> **TASK GOAL**: Reproduce word for word the part of the standby SQL Server guide below, starting at "Prepare the SQL" and ending at "already been installed.".

> **SOURCE EXTRACT**:
↓↓↓

ContinuousDataReplicator Disaster Recovery Solution for Building a Standby SQL Server

Prepare the Production Server
Prepare the Standby Server
Setting up Replication

Overview

This document describes the procedure necessary to enable rapid recovery of Standby SQL Server at the disaster recovery site using ContinuousDataReplicator (CDR). In addition to using the live replicated data, this procedure also uses Consistent Recovery Points (CRPs) to allow for alternative recovery points in the event the live (replicated) data can not be used by SQL Server due to consistency issues. This procedure involves pre-configuring SQL Server on the Standby machine to eliminate these steps during an actual disaster recovery, reducing the recovery time.

The configuration described below uses the Standby SQL Server machine as the target. However, an intermediate server could also be used as the CDR target.

This procedure has been validated using SQL Server 2000 on Windows 2003 with SP1. Newer versions of SQL should behave the same in these scenarios.

Advantages

ContinuousDataReplicator provides a mechanism for asynchronously replicating file system and application data to a remote site. Data is replicated at the byte and file level which provides for a very effective use of available network bandwidth, thus making it ideal for disaster recovery scenarios. As SQL Server is not dependent on Active Directory no domain membership is required, and this further simplifies the fail-over process.

Configuration

The configuration described here involves setting up CDR to replicate directly to the Standby Server. The Standby SQL Server machine will replace the production machine by assuming its name, but will retain its existing IP address. The original DNS entry for the Standby Exchange server will remain intact but the IP address for the Production Exchange server will be set to the IP address of the Standby Server. The diagram depicts the configuration used in this approach.

Prepare the SQL Production Server

This procedure assumes that the Production SQL Server (iota) is operational and installed with all the required service packs and/or patches. It also assumes that the Standby SQL Server (pi), which is also the CDR target, is running as a member of the domain if domain membership is required and that the CommServe has already been installed.

Make sure that all databases, including the system databases, are moved off of the C: drive. This is usually the case in production environments but the location should be verified.
Install the CDR agent on the server along with the File System agent so the CRPs can be backed up. Considering SQL Server iDataAgent is also installed. It is expected that standard backups will be executed on the Production SQL Server to manage the logs. Note that CDR will not truncate SQL Server logs since all backup operations associated with CDR are file system based. This means that although a CRP will quiesce SQL Server and provide for a consistent point in time view there is no knowledge of the application during the backup phase. Hence, the SQL Server APIs which truncate logs are not utilized. Note that as the standard SQL Server iDataAgent backup causes logs to be truncated on the production server the deletion of the log files will be replicated to the target by CDR, so cleanup will be automatic on the target server.

↑↑↑

> **DATA EXCERPT**:
↓↓↓

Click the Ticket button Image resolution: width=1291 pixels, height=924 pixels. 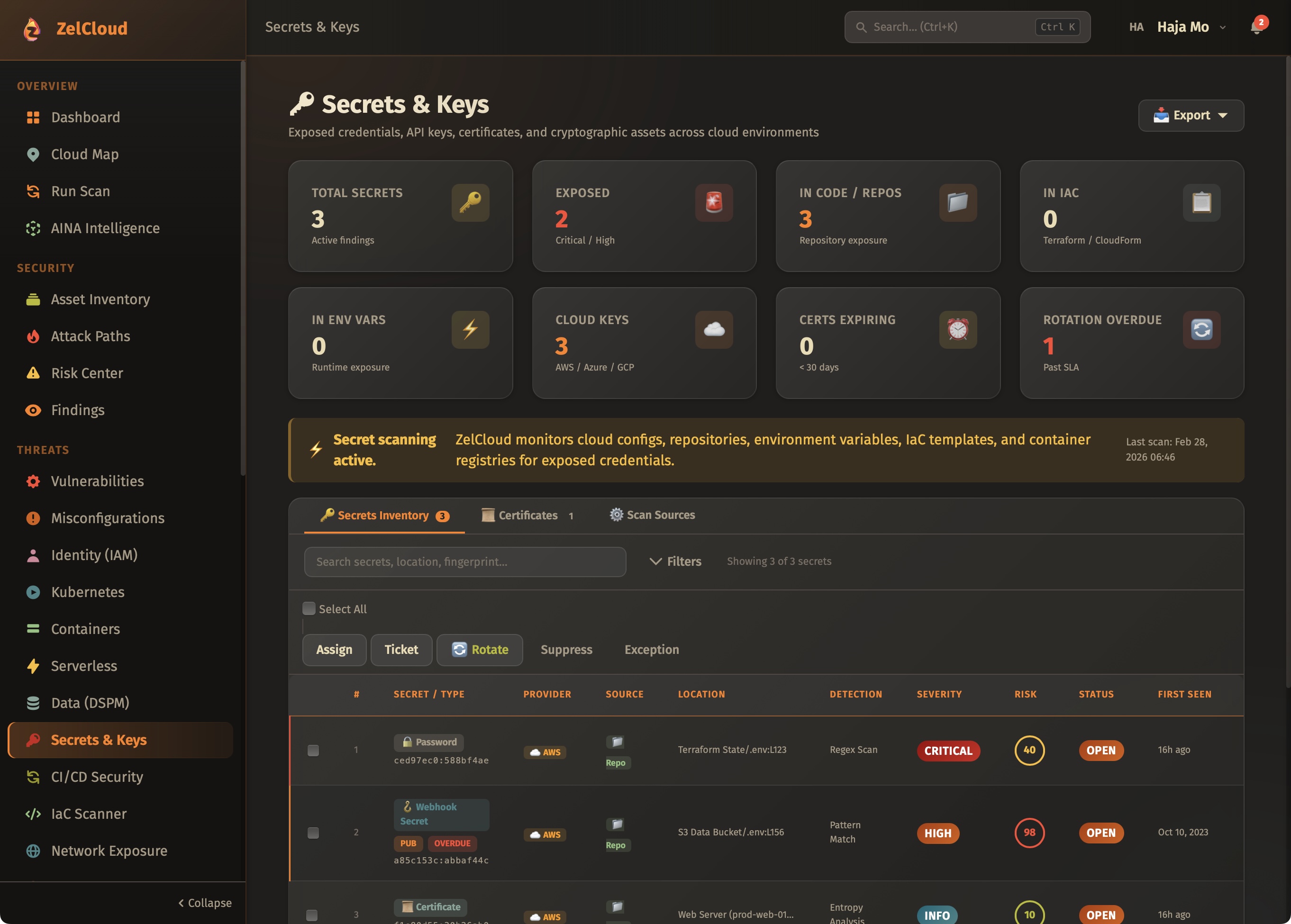click(401, 649)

↑↑↑

> **FINISHED ANSWER**:
Prepare the SQL Production Server

This procedure assumes that the Production SQL Server (iota) is operational and installed with all the required service packs and/or patches. It also assumes that the Standby SQL Server (pi), which is also the CDR target, is running as a member of the domain if domain membership is required and that the CommServe has already been installed.